Analysis of the gas compressibility effects on the constant-entropy reversible processes of refrigerants and refrigerant mixtures

Thermally and calorically real gas modelling based on the Martin–Hou equation of state is assumed for pure and mixed refrigerants in the superheated vapour phase. It allows the constant-entropy reversible processes which take place within the work transfer components of ideal vapour compression cycles to be properly analysed. These processes, in fact, occur in a region of the Mollier diagram close to the saturated vapour curve where covolume and molecular forces alter the equation of state of an ideal gas. Thus, real gas effects are significant and cannot be ignored. They give a more accurate indication of the refrigerant end temperature associated with an isentropic compression as well as of the corresponding work exchanged and volumetric efficiency.
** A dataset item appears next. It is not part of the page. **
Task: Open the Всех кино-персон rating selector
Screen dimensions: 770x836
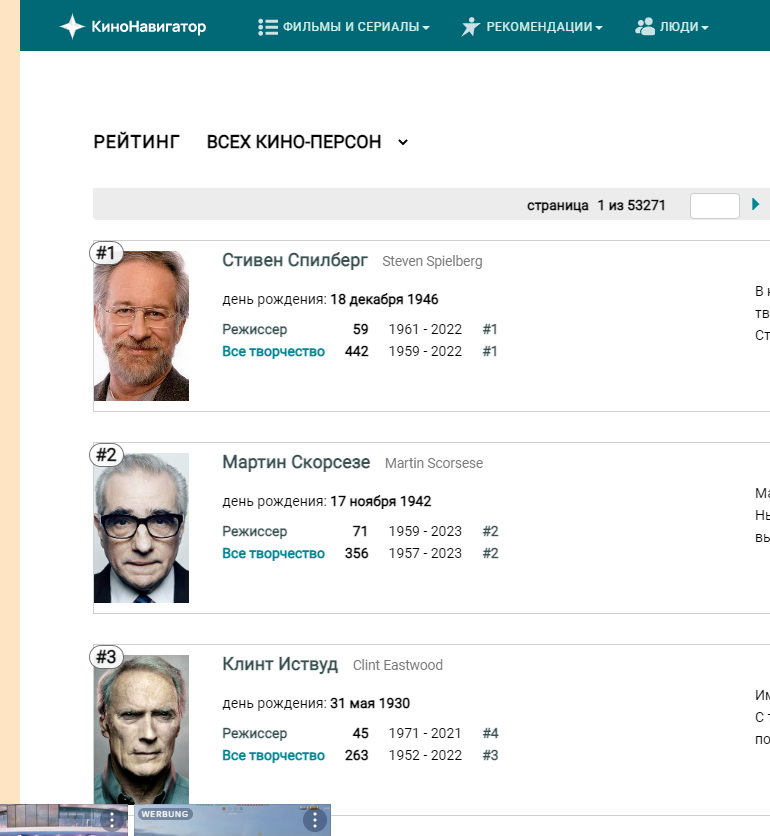Action: (x=307, y=142)
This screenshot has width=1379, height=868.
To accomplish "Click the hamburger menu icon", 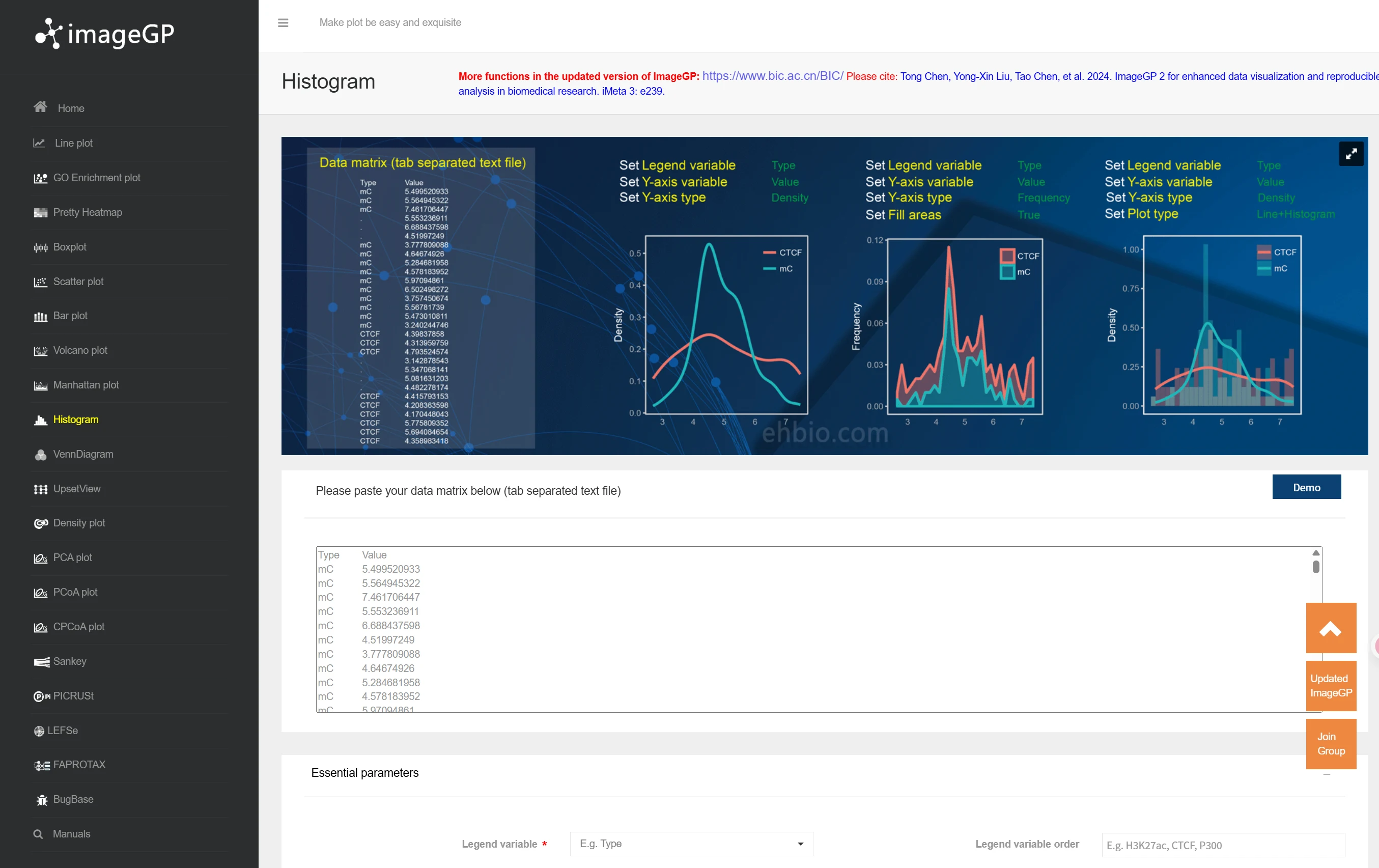I will [x=283, y=23].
In particular, it is shown that the gas compressibility effects play a ‘favourable’ role during the isentropic compression processes since they allow the work transferred to be reduced up to 10% for HFC-refrigerant 134a, and HFC-refrigerant mixtures 407C and 410A. But, at the same time, they play an ‘unfavourable’ role since they can reduce the compressor volumetric efficiency (i.e. refrigerant mass flow rate) and, consequently, the cooling (or heating) capacity of the vapour compression system up to 7%.